Segment Open

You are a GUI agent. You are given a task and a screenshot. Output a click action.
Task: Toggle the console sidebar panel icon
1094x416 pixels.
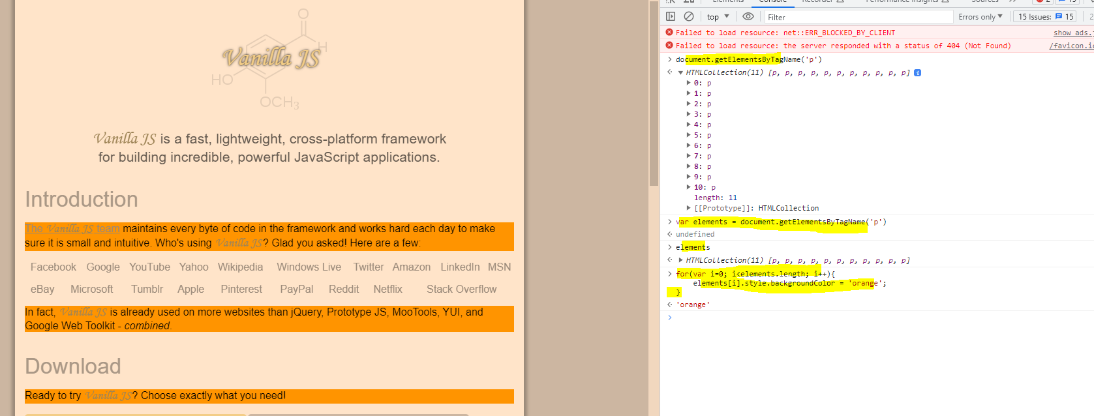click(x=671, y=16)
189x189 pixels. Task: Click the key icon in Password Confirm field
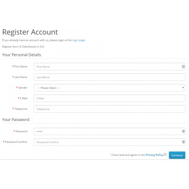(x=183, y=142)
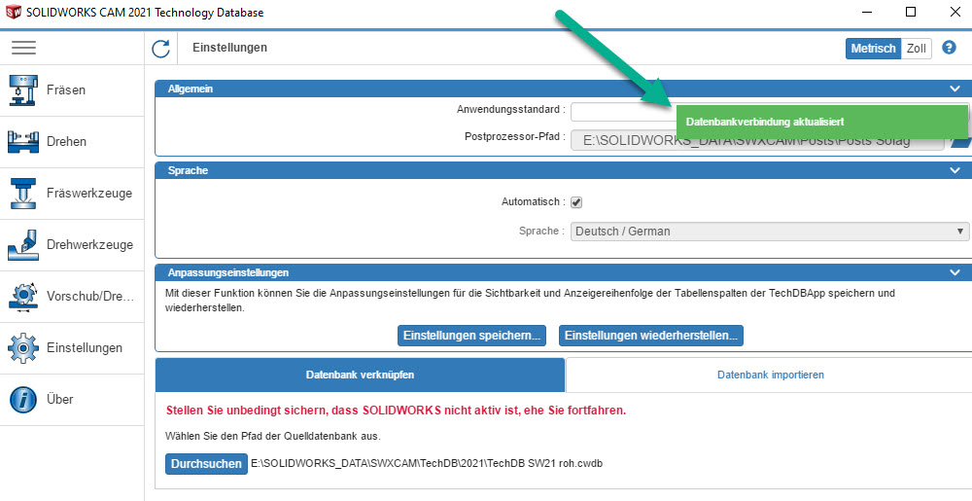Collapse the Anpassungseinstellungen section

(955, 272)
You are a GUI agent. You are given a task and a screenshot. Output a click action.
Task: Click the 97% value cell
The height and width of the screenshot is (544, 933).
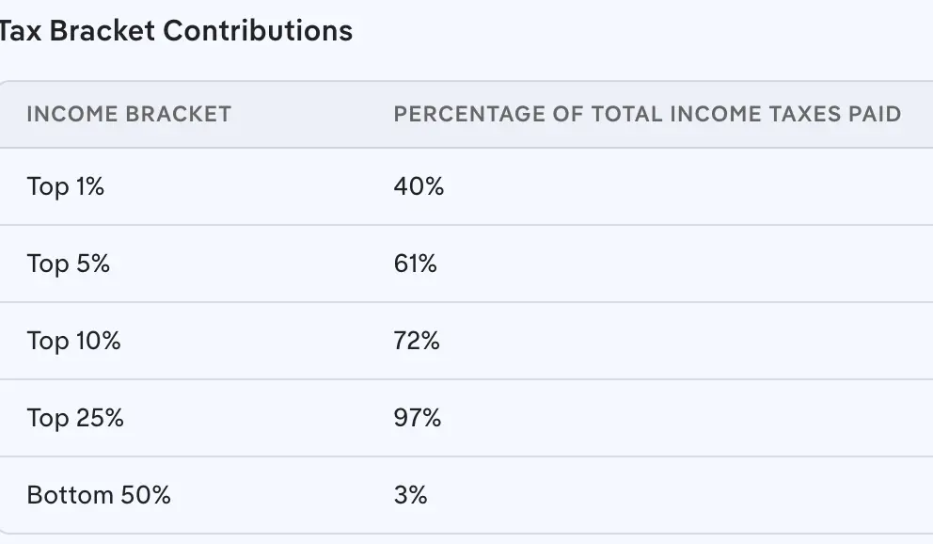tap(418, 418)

Segment Closed

Your objective
Quote the data above in full, leaving out the pictures it holds.

Answer to this exercise
You are a GUI agent. You are given a task and a screenshot. Output a click action.
Task: Toggle the console sidebar panel icon
1094x416 pixels.
click(x=671, y=16)
189x189 pixels. Task: Click the key icon in Password Confirm field
(x=183, y=142)
Collapse the Anpassungseinstellungen section

(955, 272)
You are a GUI agent. You are given a task and a screenshot. Output a click action.
Task: Click the 97% value cell
The height and width of the screenshot is (544, 933).
tap(418, 418)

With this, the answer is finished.